November 27, 2024, by Xiaoxi Wang, Chief Editor of iAuto and C-Dimension Media
In the previous article “VLA Hype: Is ‘End-to-End’ Outdated?”, we were introduced to a new concept- the “world model.” According to current industry understanding, the ultimate destination of “end-to-end” is the world model.

Why? Because end-to-end alone is insufficient for autonomous driving. The “black box” nature of end-to-end raises the upper limit while lowering the lower limit, creating a “seesaw effect.” There are endless corner cases and unmanageable lines of code. As I mentioned in that article, “Seeking L4 with ‘End-to-End’ is Like Climbing a Tree to Catch Fish.”

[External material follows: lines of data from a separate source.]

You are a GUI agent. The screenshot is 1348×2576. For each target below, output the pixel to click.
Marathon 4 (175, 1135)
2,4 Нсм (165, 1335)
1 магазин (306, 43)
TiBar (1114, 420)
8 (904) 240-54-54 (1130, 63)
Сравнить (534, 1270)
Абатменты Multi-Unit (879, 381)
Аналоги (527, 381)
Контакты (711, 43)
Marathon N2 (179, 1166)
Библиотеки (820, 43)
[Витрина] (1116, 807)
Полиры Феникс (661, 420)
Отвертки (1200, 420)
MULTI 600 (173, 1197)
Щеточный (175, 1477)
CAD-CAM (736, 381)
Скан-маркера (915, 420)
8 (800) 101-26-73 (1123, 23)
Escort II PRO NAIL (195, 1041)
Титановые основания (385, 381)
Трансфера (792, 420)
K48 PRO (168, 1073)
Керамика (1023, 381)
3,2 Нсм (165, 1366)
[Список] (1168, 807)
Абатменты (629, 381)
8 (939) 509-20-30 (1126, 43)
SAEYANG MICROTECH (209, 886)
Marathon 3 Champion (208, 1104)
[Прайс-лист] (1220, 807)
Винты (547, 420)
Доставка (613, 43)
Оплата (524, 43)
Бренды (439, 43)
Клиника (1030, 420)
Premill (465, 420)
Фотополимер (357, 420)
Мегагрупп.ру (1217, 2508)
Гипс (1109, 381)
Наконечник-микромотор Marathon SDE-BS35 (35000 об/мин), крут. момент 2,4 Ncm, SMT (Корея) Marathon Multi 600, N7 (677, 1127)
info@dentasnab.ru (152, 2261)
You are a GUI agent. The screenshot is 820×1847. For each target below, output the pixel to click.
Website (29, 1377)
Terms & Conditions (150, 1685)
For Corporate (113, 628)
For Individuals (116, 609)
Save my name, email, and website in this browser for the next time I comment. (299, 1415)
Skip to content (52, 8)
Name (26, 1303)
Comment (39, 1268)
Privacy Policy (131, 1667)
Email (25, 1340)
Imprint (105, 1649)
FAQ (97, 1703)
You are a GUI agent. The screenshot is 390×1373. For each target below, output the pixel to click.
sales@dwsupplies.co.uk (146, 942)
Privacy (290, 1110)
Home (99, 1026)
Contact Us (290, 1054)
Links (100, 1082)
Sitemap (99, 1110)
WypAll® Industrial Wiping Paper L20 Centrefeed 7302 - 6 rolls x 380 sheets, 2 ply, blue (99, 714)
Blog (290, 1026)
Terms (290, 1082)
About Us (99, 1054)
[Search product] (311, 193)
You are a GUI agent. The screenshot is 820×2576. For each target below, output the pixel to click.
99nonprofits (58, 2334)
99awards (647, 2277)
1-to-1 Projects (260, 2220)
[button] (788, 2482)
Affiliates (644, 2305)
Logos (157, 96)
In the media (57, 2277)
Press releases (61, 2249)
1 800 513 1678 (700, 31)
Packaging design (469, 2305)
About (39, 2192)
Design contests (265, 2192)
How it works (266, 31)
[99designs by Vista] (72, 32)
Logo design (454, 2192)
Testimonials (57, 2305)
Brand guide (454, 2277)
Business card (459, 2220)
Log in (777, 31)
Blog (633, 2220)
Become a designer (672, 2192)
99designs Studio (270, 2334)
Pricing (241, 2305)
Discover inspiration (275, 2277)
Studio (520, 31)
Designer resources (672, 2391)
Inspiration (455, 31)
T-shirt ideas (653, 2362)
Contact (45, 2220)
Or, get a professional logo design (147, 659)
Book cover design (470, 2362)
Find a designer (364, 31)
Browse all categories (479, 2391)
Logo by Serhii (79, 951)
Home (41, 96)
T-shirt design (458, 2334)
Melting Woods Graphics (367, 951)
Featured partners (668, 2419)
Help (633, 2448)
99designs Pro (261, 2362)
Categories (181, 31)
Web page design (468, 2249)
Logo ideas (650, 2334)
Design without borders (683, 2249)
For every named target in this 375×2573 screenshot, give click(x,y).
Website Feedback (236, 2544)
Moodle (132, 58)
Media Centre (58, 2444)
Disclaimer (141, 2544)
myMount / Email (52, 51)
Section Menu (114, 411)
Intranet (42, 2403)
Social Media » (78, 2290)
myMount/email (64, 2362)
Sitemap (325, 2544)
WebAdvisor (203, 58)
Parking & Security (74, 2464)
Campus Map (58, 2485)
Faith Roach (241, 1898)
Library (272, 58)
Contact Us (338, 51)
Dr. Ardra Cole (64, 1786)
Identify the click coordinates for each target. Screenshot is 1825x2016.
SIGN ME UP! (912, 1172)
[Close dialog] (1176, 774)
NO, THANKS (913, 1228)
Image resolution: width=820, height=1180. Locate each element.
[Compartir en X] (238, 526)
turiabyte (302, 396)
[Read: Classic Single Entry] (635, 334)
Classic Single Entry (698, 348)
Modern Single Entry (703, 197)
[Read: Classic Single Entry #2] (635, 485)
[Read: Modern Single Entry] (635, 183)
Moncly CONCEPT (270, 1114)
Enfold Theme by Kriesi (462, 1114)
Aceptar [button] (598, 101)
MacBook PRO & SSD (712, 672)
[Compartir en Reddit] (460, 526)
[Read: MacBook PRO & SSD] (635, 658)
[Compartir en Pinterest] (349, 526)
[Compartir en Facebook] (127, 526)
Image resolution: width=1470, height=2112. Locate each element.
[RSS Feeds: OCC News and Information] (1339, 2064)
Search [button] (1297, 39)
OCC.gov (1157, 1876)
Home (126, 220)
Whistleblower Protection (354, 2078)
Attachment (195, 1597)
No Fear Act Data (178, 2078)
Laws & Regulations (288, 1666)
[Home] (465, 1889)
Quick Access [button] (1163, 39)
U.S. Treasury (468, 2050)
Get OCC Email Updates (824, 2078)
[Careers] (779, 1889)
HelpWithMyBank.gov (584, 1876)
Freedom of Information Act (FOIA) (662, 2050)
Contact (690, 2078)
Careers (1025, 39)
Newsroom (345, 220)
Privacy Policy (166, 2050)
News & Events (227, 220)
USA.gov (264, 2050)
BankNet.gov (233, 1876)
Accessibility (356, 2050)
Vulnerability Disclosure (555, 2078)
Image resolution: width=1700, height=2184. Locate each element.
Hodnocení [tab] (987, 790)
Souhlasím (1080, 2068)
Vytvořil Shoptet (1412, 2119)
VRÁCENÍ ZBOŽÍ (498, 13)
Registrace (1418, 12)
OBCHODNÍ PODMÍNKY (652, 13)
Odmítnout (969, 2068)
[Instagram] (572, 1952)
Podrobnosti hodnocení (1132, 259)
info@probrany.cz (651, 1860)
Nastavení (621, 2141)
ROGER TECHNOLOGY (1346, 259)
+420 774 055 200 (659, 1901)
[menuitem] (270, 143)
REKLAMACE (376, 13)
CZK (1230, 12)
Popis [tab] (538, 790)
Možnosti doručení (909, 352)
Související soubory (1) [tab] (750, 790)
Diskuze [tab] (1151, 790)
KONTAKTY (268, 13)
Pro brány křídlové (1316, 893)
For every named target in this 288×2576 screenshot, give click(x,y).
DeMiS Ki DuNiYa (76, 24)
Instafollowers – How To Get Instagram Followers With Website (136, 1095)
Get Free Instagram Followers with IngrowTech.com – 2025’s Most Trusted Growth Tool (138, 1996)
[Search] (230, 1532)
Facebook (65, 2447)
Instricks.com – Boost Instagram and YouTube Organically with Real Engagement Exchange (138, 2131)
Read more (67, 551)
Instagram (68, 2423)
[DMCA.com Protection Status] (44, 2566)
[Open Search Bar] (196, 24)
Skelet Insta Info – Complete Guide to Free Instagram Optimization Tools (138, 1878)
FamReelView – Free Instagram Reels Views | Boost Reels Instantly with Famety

So, how can these issues be resolved? Enter the world model.
01
HERE WE GO
A rough tally shows that over 10 automakers and autonomous driving companies have now proposed world models. These include Tesla, NVIDIA, NIO, XPeng, Li Auto, Huawei, DiDi, Jueying, Yuanrong Qixing (Yuanqi), and some internally advancing projects.
This raises the questions: What is a world model? How is it created? And how does it function?

Tracing its origins, “World Models” first emerged in the field of machine learning.
In 2018, the NeurIPS machine learning conference featured a paper titled “Recurrent World Models Facilitate Policy Evolution,” which compared world models to human mental models in cognitive science. It argued that mental models are integral to human cognition, reasoning, and decision-making. Among these, the most critical ability – counterfactual reasoning- is an innate human capability.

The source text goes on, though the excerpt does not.